That's the coolest part so far.

Beyond that, there seems to be a lot of ad-less Pandora going on: join a
genre-focused room and get a stream of stuff you may or may not know without
the labor of building a playlist in Grooveshark. As stated elsewhere, this can
be annoying though, because people suck at sticking to the stated genre (ie.
frantic Drum and Bass in a "chillout" room).

If it really gets traction, it will also become a target for bands to market
themselves. I've already seen some DJs spinning their own songs.
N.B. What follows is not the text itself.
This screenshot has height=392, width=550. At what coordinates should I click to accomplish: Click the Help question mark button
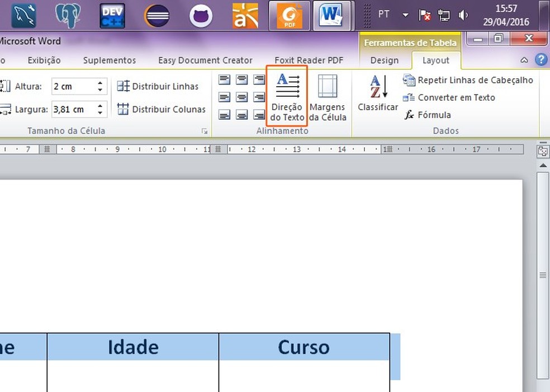pos(540,60)
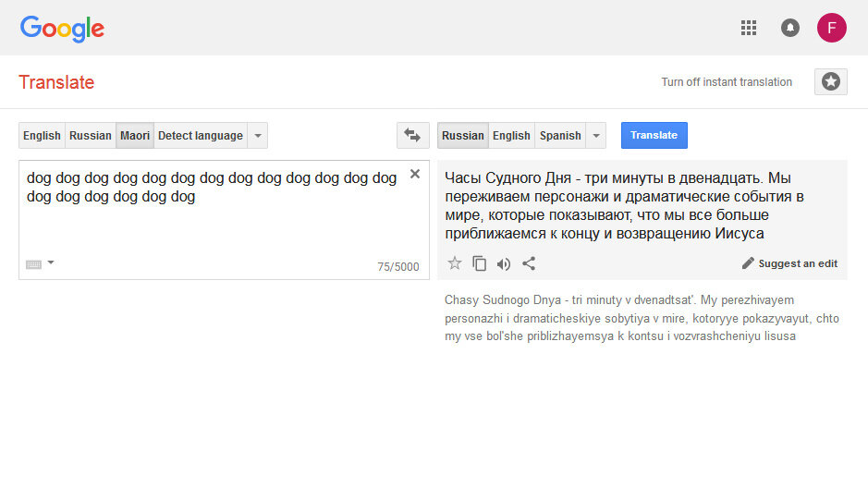The height and width of the screenshot is (488, 868).
Task: Click the blue Translate button
Action: pos(654,136)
Big hurdle: it's ugly. They should fix that, especially since it's basically a
"place" to hang out.

------
skimbrel
Even with the restrictions in place I think Turntable is still in questionable
territory as regards licensing. The "non-interactive" claim they seem to be
making (at least, that's the way the linked article puts it) probably won't
hold up in court.

Which is a shame, because I really love the service and it just has to be
driving loads of traffic through the affiliate links to iTMS and Spotify.
Hopefully one of these days the RIAA will wake up to the possibility of
alternate revenue streams and realize how valuable discovery services like
Turntable are. Until then, I'll use Turntable until it gets shut down, and
then I'll jump to whomever springs up to replace it.

------
amurmann
Just tried to sign up and apparently they very much want me to sign up via
facebook. Invites to people who want to login with their email are apparently
only given out "sometimes". Great! Thanks for that! So I have to give my data
to Mark Zuckerberg who tries his best to make it as public as possible, in
order to use your service? But it get's better: If you sign up via email, you
have to answer "Who'd win in a wrestling match, lemmy or god?" To answer this
they expect you to watch some silly Youtube video. No thanks! What ever
happened to making sign up as easy as possible? With that attitude turntable
can keep its service for itself!

------
tbgvi
False alarm? I'm in the busiest room on Turntable.fm right now and there's 15
people in here. Maybe 200 total using it right now. Looks like the US-only
restriction isn't working out too well.

------
jbarciauskas
The licensing restrictions on this are jarring ("We can only play you a
preview of this song until someone else starts DJ'ing") but I guess they can't
have it just be a personal music service.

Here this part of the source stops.